Примерно дня три суета в душе была. Но время исчезло. А потом разом пришло смирение и апатия. Начал прокручивать, как кинопленку, свою жизнь. Делать-то нечего, только думать. Теперь я понимаю, почему подвижники уходят от людей. Не побоюсь громких слов, разговор с Богом происходит напрямую. Не сразу. У меня тоже открылся канал с Высшим. Такое понимание пришло. Всего. Себя, людей, ошибок. И согласие. Я не знал: где я, что со мной будет, сколько времени я здесь. Но смирение, именно, смирение, что всё в руках высших, то есть Божьих. Такие сильные чувства я переживал. Такую гармонию. Ты не представляешь, какое чувство душевного полёта можно пережить в «одиночке». В этой «музыкальной шкатулке».

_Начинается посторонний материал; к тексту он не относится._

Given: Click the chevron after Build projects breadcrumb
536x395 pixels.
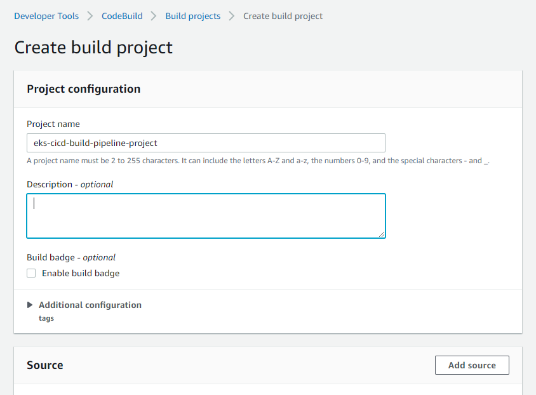Looking at the screenshot, I should tap(232, 16).
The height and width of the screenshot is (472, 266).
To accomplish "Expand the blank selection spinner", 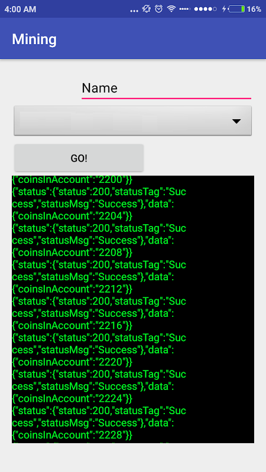I will [132, 120].
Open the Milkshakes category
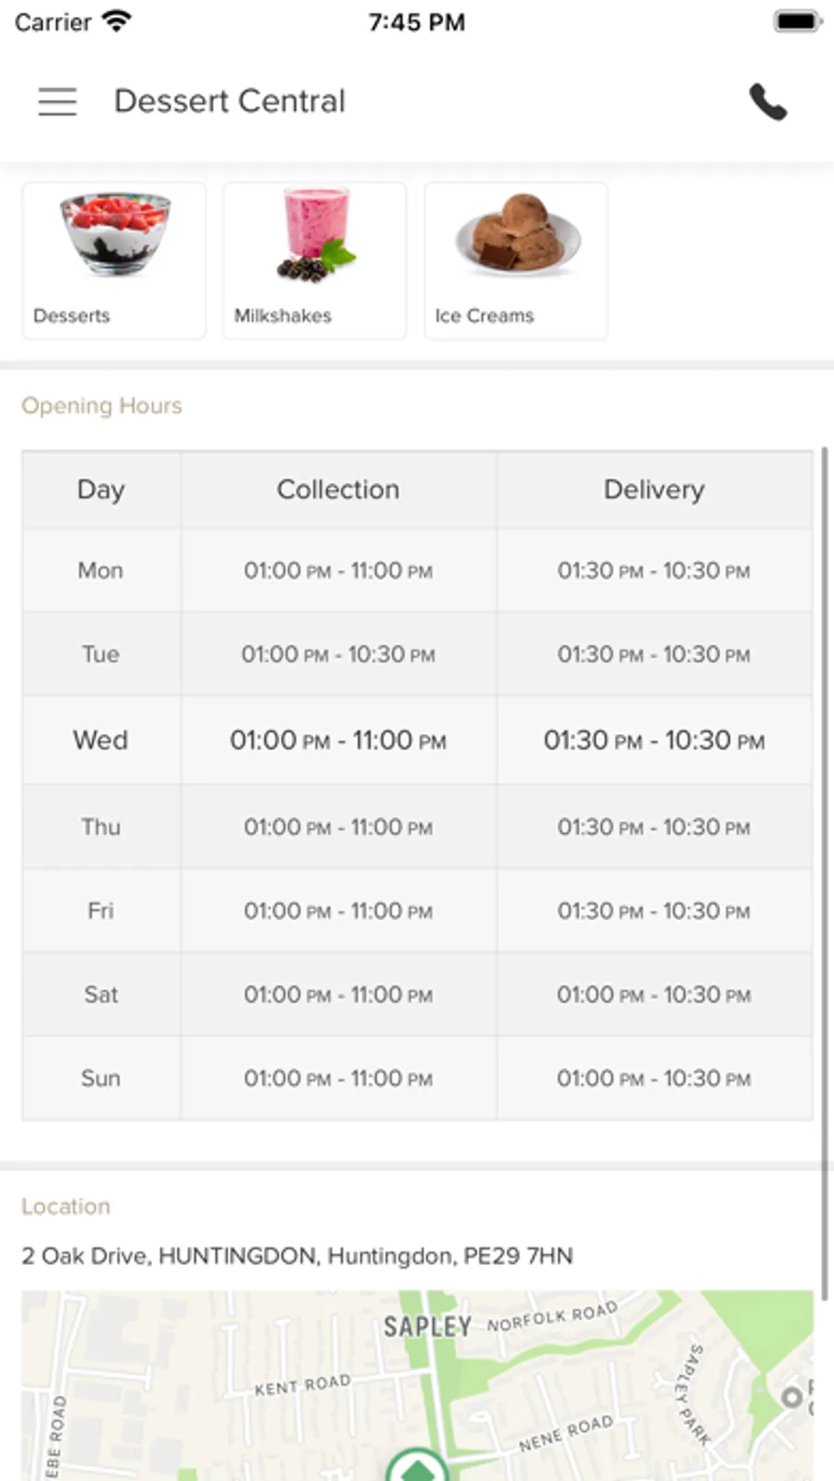The height and width of the screenshot is (1481, 834). (x=314, y=260)
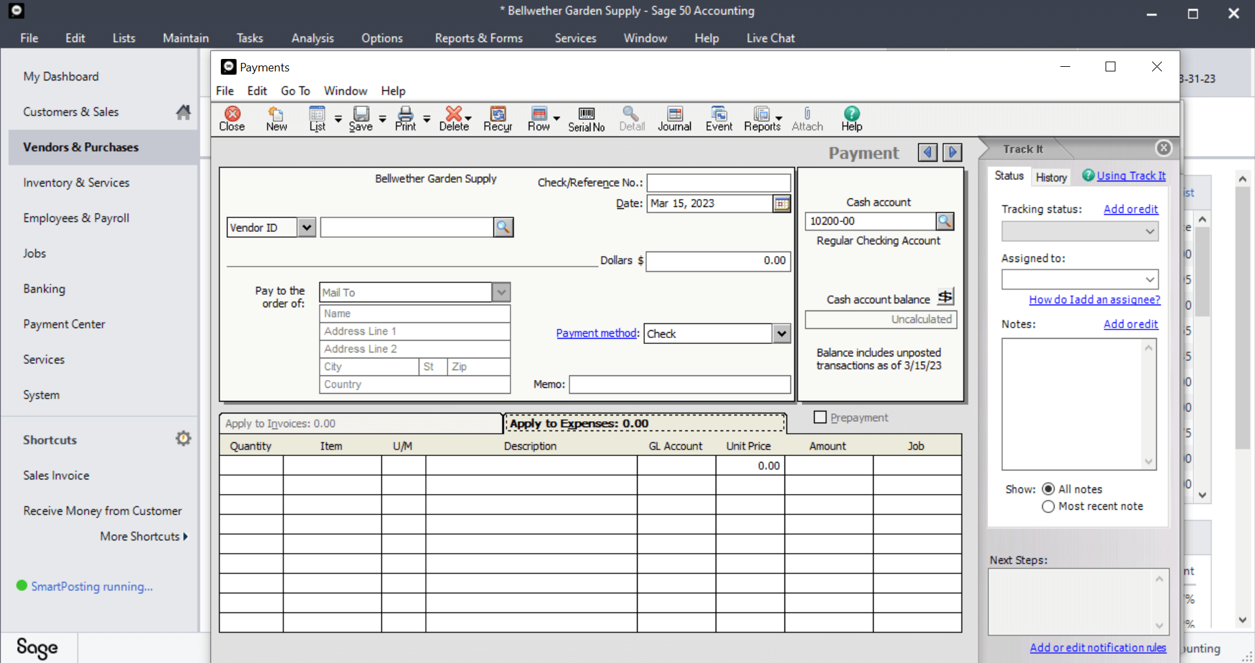The image size is (1255, 663).
Task: Open the Tracking status dropdown
Action: coord(1079,231)
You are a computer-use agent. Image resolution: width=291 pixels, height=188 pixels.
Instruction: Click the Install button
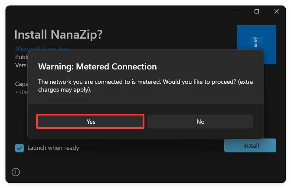250,145
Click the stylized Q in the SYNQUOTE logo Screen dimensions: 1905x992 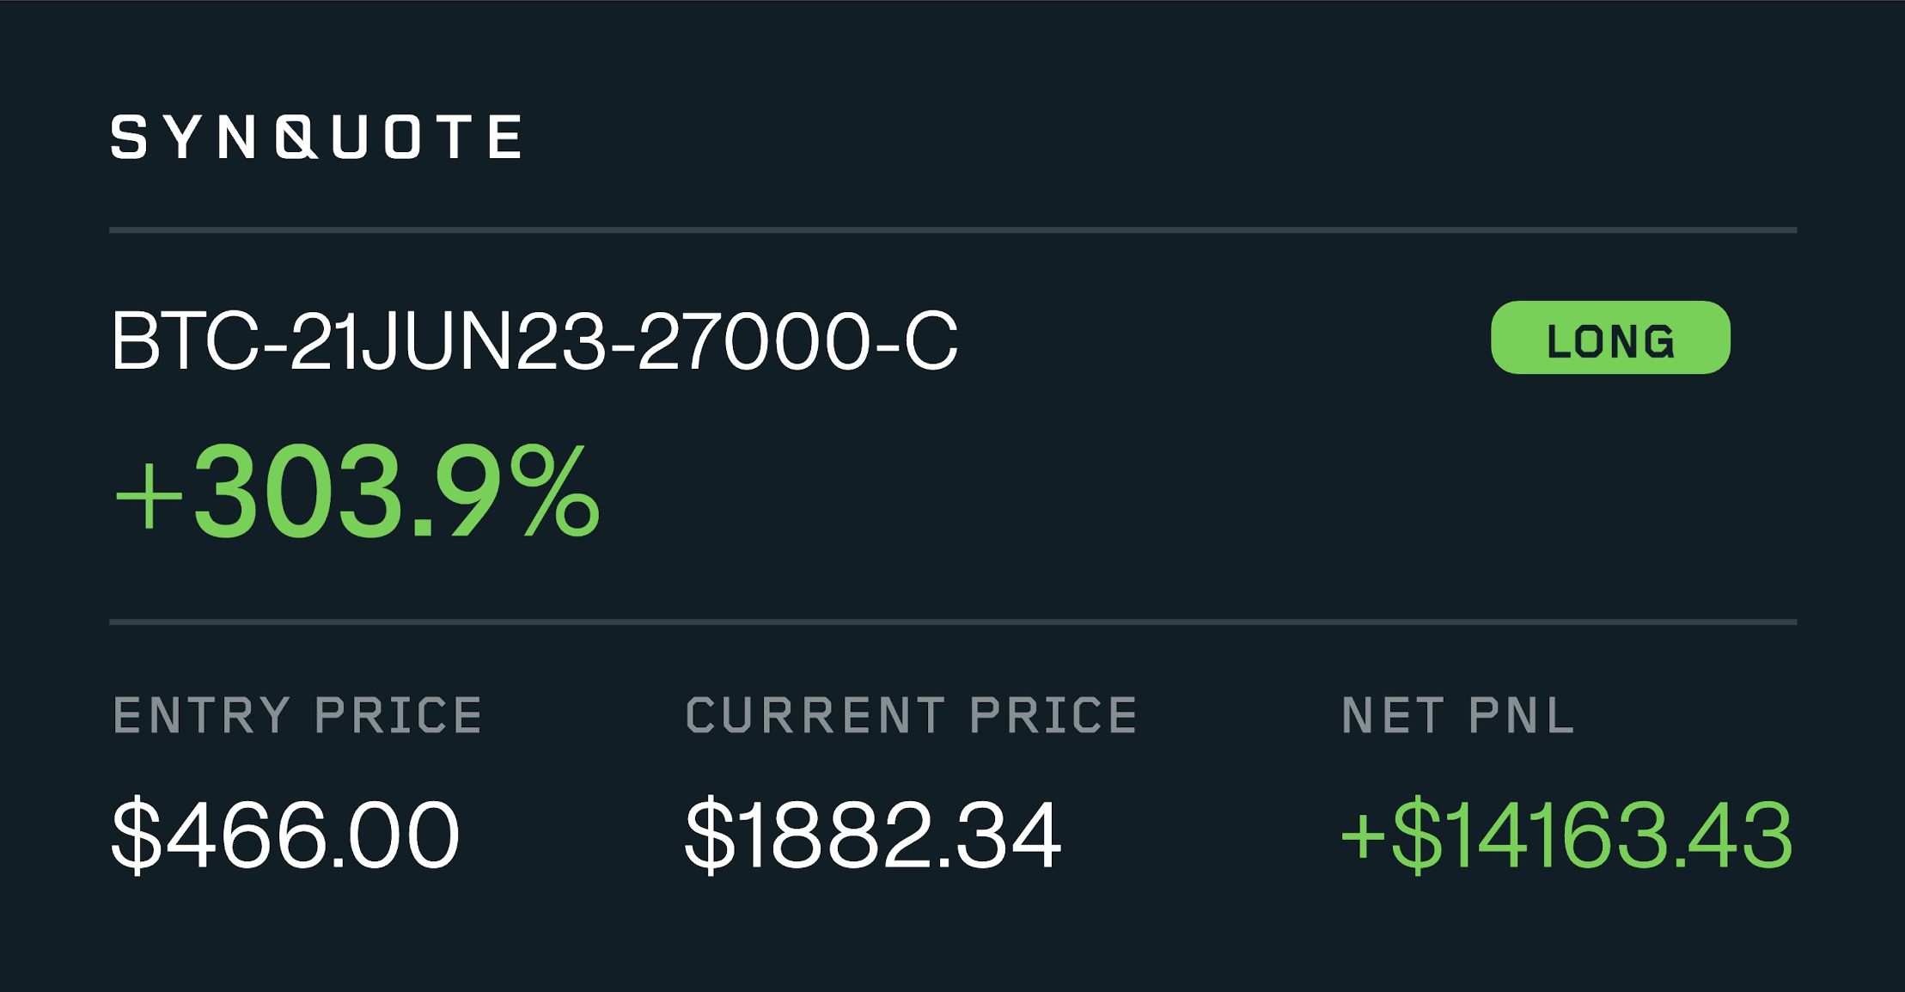pyautogui.click(x=298, y=138)
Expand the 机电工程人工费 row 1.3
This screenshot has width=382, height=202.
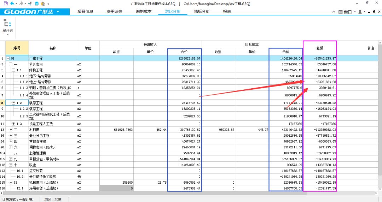13,124
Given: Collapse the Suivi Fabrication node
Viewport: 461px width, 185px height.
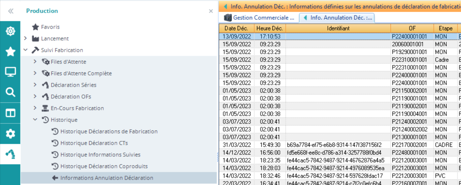Looking at the screenshot, I should pyautogui.click(x=26, y=50).
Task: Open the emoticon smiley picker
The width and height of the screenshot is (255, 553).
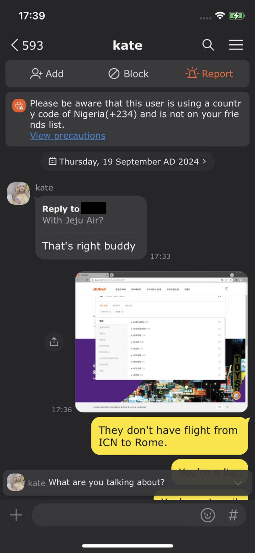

Я увидел всё искривление своего восприятия жизни. Всё, что мы создаем, – это всё плод нашего восприятия, и мысли нашей. Поверь мне, можно понять, что такое Счастье, находясь в одиночке. А можно быть несчастным во дворце. Такое вот ощущение полноты жизни ко мне пришло, что с ума сойти можно. Наверное, и сходят в таких местах. Если к Богу мысль не устремишь. Такие истины познать можно, ни в каких мудрых книгах не прочтешь. В нас самих всё сокрыто. Там много всего. А мы ищем ответы вовне. Всё внутри и свыше. Остальное – мишура наносная.
Не знаю, сколько я провел времени в общении с самим собой и Богом, но было какое-то понимание, что Та жизнь закончилась. А что впереди – неизвестно. Ах, да, там душ над унитазом так хитро вмонтирован. Продуманно. Но это к слову. Так вот, впереди полная неизвестность в абсолюте. Вначале были какие-то надеждинки, что откроется дверь и всё станет ясно. Понимаешь лишь, что попал куда-то по серьёзному. Но не открылась дверь. И надежда растаяла, как снег. Только к Господу устремиться можно.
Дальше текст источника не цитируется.